Posted to dev@kylin.apache.org by Jason Hale <ja...@koddi.com> on 2016/08/27 14:43:50 UTC

Reloading data

Does Kylin handle reloading data for particular dates?

If my data is at a granularity of day and I need to reload some data
because we initially received bad data for that day, how would we tell
Kylin this?

I know incremental refresh works for new data, but can we do something
similar with existing data so the cube doesn't have to be entirely rebuilt?

Re: Reloading data

Posted by Alberto Ramón <a....@gmail.com>.
Ok, thanks

I don't now if the property *version  *of HBase, can be useful to ingest
smaller "data late"

Alb

2016-08-28 1:34 GMT+02:00 Li Yang <li...@apache.org>:

> User can refresh an existing cube segment to update data changes in the
> range of that segment.
>
> Managing the granularity of segment is important if you expect late data.
> Keep recent data in small segments, so when data update comes, you only
> have to refresh a (or some) small segments.
>
> Cheers
> Yang
>
> On Sun, Aug 28, 2016 at 1:13 AM, Alberto Ramón <a....@gmail.com>
> wrote:
>
> > I'm also I terested in this question:
> >
> > how can I manage late data?
> > If all aggregates are lineal (like sums, counts, ...).
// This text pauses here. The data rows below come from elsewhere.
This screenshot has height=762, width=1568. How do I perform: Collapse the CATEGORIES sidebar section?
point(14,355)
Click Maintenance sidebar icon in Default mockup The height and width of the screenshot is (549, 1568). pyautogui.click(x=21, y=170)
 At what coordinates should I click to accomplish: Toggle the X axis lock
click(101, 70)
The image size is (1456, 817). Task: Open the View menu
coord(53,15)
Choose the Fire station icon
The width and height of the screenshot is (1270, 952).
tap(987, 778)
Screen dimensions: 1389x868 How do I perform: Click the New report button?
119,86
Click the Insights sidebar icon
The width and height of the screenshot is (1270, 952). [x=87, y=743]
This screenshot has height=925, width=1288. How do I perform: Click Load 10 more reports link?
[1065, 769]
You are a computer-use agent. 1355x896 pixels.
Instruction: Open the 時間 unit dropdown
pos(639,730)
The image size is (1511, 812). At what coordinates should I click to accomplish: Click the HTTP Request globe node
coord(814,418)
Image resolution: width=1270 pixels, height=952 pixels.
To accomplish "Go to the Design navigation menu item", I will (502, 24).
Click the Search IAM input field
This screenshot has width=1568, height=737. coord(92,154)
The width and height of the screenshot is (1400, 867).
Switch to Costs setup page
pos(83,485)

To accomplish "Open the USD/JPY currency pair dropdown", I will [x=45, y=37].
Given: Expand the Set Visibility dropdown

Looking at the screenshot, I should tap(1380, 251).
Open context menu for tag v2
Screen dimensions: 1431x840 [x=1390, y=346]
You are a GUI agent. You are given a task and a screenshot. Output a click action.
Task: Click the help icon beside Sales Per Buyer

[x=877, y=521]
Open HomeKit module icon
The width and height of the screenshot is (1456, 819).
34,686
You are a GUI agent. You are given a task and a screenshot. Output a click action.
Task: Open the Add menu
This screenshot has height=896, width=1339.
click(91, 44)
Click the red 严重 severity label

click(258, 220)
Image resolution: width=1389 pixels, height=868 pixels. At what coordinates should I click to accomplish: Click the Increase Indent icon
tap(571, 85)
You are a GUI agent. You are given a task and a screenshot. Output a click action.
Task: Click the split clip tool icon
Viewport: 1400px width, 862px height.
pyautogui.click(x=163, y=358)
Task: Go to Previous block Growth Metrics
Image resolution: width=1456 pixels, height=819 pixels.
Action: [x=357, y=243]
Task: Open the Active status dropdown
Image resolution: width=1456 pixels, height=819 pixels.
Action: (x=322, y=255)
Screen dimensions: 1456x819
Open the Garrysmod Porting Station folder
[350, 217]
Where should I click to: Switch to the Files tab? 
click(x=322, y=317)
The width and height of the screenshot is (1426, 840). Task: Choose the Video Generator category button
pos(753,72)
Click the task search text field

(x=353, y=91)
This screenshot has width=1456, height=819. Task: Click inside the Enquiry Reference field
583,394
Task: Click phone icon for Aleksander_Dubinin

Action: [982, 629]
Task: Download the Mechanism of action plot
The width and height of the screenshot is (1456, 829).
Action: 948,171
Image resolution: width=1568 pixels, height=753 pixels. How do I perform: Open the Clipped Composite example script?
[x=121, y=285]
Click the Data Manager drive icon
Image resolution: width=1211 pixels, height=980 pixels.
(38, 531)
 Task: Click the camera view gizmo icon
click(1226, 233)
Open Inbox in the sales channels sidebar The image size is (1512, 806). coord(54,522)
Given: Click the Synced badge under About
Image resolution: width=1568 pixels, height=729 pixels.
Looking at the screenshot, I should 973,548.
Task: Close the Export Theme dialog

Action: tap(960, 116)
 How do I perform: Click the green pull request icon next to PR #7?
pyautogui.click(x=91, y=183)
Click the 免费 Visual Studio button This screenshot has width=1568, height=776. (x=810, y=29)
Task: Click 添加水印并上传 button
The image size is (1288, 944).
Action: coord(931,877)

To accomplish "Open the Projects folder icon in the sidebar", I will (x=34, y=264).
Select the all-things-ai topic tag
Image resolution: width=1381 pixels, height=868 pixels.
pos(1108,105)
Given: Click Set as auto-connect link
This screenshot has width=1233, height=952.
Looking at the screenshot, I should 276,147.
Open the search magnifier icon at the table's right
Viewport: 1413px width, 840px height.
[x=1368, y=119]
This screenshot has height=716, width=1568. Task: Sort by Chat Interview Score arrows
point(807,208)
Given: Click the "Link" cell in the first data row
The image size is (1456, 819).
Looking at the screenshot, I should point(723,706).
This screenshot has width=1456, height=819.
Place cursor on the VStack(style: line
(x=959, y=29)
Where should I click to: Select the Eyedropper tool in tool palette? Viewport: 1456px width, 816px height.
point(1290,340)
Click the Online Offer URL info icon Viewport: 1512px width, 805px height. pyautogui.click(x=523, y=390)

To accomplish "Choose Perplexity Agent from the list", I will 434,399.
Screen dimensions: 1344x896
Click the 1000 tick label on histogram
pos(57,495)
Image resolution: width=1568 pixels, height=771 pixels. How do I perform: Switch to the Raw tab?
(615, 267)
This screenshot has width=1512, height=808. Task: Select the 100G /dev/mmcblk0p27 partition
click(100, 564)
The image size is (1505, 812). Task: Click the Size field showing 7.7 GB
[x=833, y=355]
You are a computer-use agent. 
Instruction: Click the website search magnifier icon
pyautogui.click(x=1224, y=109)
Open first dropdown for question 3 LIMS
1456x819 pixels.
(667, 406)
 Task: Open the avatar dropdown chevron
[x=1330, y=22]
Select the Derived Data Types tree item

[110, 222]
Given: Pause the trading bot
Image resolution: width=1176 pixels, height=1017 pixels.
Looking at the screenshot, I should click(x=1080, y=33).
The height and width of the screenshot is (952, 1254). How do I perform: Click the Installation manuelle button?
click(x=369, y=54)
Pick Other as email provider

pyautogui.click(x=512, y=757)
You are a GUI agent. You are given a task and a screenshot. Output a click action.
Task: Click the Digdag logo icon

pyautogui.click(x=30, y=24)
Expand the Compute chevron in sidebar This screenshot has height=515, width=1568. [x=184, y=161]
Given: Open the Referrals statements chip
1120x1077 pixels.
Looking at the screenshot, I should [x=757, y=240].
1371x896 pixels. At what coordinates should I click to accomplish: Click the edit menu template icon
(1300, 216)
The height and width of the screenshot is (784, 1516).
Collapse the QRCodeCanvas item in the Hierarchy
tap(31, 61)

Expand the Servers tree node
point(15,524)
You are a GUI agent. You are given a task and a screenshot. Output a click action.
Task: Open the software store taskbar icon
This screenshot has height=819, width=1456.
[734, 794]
Do I need
> > recalculate all slot data?
> >
> > BR
> >
> > El 27/8/2016 16:43, "Jason Hale" <ja...@koddi.com> escribió:
> >
> > Does Kylin handle reloading data for particular dates?
> >
> > If my data is at a granularity of day and I need to reload some data
> > because we initially received bad data for that day, how would we tell
> > Kylin this?
> >
> > I know incremental refresh works for new data, but can we do something
> > similar with existing data so the cube doesn't have to be entirely
> rebuilt?
> >
>

Re: Reloading data

Posted by Li Yang <li...@apache.org>.
User can refresh an existing cube segment to update data changes in the
range of that segment.

Managing the granularity of segment is important if you expect late data.
Keep recent data in small segments, so when data update comes, you only
have to refresh a (or some) small segments.

Cheers
Yang

On Sun, Aug 28, 2016 at 1:13 AM, Alberto Ramón <a....@gmail.com>
wrote:

> I'm also I terested in this question:
>
> how can I manage late data?
> If all aggregates are lineal (like sums, counts, ...). Do I need
> recalculate all slot data?
>
> BR
>
> El 27/8/2016 16:43, "Jason Hale" <ja...@koddi.com> escribió:
>
> Does Kylin handle reloading data for particular dates?
>
> If my data is at a granularity of day and I need to reload some data
> because we initially received bad data for that day, how would we tell
> Kylin this?
>
> I know incremental refresh works for new data, but can we do something
> similar with existing data so the cube doesn't have to be entirely rebuilt?
>

Re: Reloading data

Posted by Alberto Ramón <a....@gmail.com>.
I'm also I terested in this question:

how can I manage late data?
If all aggregates are lineal (like sums, counts, ...). Do I need
recalculate all slot data?

BR

El 27/8/2016 16:43, "Jason Hale" <ja...@koddi.com> escribió:

Does Kylin handle reloading data for particular dates?

If my data is at a granularity of day and I need to reload some data
because we initially received bad data for that day, how would we tell
Kylin this?

I know incremental refresh works for new data, but can we do something
similar with existing data so the cube doesn't have to be entirely rebuilt?